Value Added Abstract
Mohammed Akli Ayoub
Camel milk has been reported to have anti-diabetic properties in many in vitro and in vivo studies but the molecular basis of such beneficial properties are still elusive. Recently, camel milk whey proteins (CMWPs) have been shown to positively affect the activity of the human insulin receptor (hIR) in cell lines. In this study, we profiled crude CMWPs and their hydrolysates for their pharmacological and functional effects on hIR activity and its downstream signaling in both human embryonic kidney (HEK293) and hepatocarcinoma (HepG2) cell lines. For this, bioluminescence resonance energy transfer (BRET) technology was used to assess hIR activity in live cells and the phosphorylation status of hIR and its key downstream signaling proteins, protein kinase B (Akt) and the extracellular signal-regulated kinases (ERK1/2), was also analyzed in parallel. Moreover, glucose uptake was examined in order to link our data to more integrated cell response and to the hypoglycemic effects of camel milk. Our data clearly demonstrate the biological activity of CMWPs and their hydrolysates, by promoting hIR, Akt and ERK1/2 phosphorylation in both HEK293 and HepG2 cells. In addition, our BRET assay confirmed the positive pharmacological action of CMWPs and their hydrolysates on hIR activity in a dose-dependent manner.
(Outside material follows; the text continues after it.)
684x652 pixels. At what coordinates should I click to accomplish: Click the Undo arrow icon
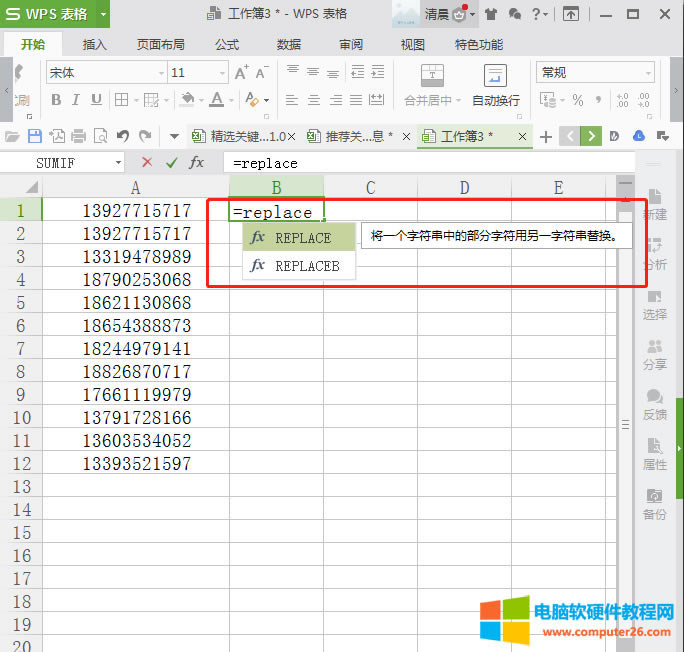pos(123,136)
More interestingly, the combination of CMWPs and their hydrolysates with insulin revealed an allosteric modulation of hIR that was drastically abolished by the competitive hIR-selective peptide antagonist S691. Finally, such effects on BRET and kinase phosphorylation were nicely correlated with an increase in glucose uptake in HepG2 cells. This clearly demonstrates the implication of hIR activation in the effects of CMWPs and their hydrolysates. Our data reveal the pharmacological effects of camel milk proteins on hIR activity and function. This provides for the first time the molecular basis of the anti-diabetic properties of camel milk that was unknown until now.